For “Jamileth”, the cases against three workers of the Judiciary, supposedly close to the magistrate Alba Luz Ramos; the resignation “under pressure” of Judge Ileana Pérez, who alleged health problems; and the arrest of the spokesman for the Supreme Court of Justice (CSJ), Roberto Larios, “are proof that no one is saved here.”

“The state apparatus is controlled by those loyal to Daniel Ortega and Rosario Murillo and they have created a kind of ‘Big Brother’ that watches over everything we do and say. They only need to want to control what we think ”, he affirms.

The discontent started from 2018

In most State institutions in Nicaragua, there is a good number of workers who disagree with the repression against the Nicaraguan population, with the 2018 massacre and with the rigged trials against political prisoners.

“There are many people who do not agree with the act of repression and massacre that the government has had,” he said in an interview with This week in 2020, Ligia Gómez, former manager of Economic Research at the Central Bank of Nicaragua (BCN).

Last October, “Sergio”, an official of the Judiciary for more than a decade, gave an interview to CONFIDENTIAL Y This week, in which he narrated the boredom and fear of public officials. He shared that, although they cannot express their dissident opinions in public, many in that power of the State, including those who hold high positions, do: they consider that the regime and the Sandinista Front have made serious mistakes, including persecuting and imprisoning members of the Catholic Church or isolate Nicaragua internationally.

Also “Alicia”, a professional who has been working in the State for more than 20 years and who currently holds a position at the management level of an institution, told the program This week which has witnessed the intensification of political surveillance exercised by the regime against public servants. “We feel hostage,” he assured, and described that the control system exists – not only for fear of losing our job – but also for “exposing oneself to being thrown in prison or even losing one’s life”.

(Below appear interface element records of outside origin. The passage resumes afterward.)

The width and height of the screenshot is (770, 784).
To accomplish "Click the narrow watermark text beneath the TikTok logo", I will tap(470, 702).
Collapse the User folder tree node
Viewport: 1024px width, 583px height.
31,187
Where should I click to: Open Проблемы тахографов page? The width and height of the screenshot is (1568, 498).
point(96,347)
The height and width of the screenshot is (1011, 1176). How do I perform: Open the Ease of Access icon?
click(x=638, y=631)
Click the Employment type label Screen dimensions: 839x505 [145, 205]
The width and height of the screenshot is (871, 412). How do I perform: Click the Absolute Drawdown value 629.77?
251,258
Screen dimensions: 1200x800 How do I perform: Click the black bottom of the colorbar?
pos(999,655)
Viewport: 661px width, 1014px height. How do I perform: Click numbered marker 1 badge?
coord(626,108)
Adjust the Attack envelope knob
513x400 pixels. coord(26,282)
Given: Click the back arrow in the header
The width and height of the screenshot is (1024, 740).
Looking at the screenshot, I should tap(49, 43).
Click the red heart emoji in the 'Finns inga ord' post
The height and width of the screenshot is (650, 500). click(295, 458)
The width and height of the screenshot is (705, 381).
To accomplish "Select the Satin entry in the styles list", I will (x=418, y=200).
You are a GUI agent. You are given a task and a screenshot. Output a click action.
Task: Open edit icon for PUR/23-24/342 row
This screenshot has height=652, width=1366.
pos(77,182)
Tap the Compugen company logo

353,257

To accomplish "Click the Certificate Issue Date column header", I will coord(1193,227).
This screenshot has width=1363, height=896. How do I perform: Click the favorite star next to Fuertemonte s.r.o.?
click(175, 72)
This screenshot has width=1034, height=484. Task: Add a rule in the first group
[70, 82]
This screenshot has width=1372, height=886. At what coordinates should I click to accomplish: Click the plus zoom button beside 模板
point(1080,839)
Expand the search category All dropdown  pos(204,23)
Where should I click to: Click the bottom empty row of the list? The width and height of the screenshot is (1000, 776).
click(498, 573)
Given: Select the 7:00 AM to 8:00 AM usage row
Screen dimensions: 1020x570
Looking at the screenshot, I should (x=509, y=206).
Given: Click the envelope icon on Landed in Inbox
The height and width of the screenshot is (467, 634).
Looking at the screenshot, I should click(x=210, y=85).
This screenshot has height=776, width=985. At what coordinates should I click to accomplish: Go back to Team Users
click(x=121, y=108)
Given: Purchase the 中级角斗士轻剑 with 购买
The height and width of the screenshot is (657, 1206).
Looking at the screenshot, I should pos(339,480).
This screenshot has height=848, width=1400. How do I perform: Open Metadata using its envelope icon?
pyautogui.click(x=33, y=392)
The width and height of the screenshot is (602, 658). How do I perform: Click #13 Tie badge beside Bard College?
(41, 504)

Resignations “have increased”

For “Noel”, a worker at the Nicaraguan Social Security Institute (INSS), all the repressive acts of the regime “have the purpose of instilling fear, both in state workers and in the population in general.”

“The message they give us is clear: here we don’t respect anyone because of their age, or religious leaders, or people who at some point were friends with dictators,” he remarks.

This public worker believes that it is “unfortunate and it is not known how long they will stop” but he assures that he has seen “with indignation the arrests and repression against people who did nothing more than help, such as the nuns of the Missionaries of Charity”.

“They are inexplicable attacks,” he values. That is why he sees it as normal that the INSS and other state institutions have increased resignations in recent months.

“We all know someone: a neighbor, a friend, or a co-worker who has left the country. They prefer to take risks than continue to endure in this country aimlessly, ”he says.

“Noel” mentions that “there are more and more resignations” and that among those close to them “many comment that they think about migrating or putting a little window in their house.”

“There are many dangerous fans”

For “Verónica”, a health center worker, it is annoying to have to participate in marches and mandatory political activities of the Government. “But there are a lot of people who love to ride those things, just to mess around or because they are fans.”

“The danger in all institutions is that there are officious people who are dedicated to spying on others and seeing who could be a traitor. I think that this fear exists and it is what they have been in charge of making us believe, and that is why there is a lot of fear within the institutions, ”she asserts.

He admits that any criticism – no matter how small – “is frowned upon” and is even reason enough “for your superior to call you and ask you to reflect”.

Her husband has tried to convince her to resign and she does not rule out leaving the country at some point. “You feel that for what you are paid it is not worth enduring that pressure, but above all she – she adds – cannot stand living under a dictatorship that suffocates you”.